## TASK STATEMENT
What is needed here is an exact copy of every entry.

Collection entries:

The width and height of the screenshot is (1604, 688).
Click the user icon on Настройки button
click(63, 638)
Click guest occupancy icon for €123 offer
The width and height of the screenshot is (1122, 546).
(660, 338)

## TASK RESPONSE
The width and height of the screenshot is (1604, 688).
Click the user icon on Настройки button
click(63, 638)
Click guest occupancy icon for €123 offer
The width and height of the screenshot is (1122, 546).
(660, 338)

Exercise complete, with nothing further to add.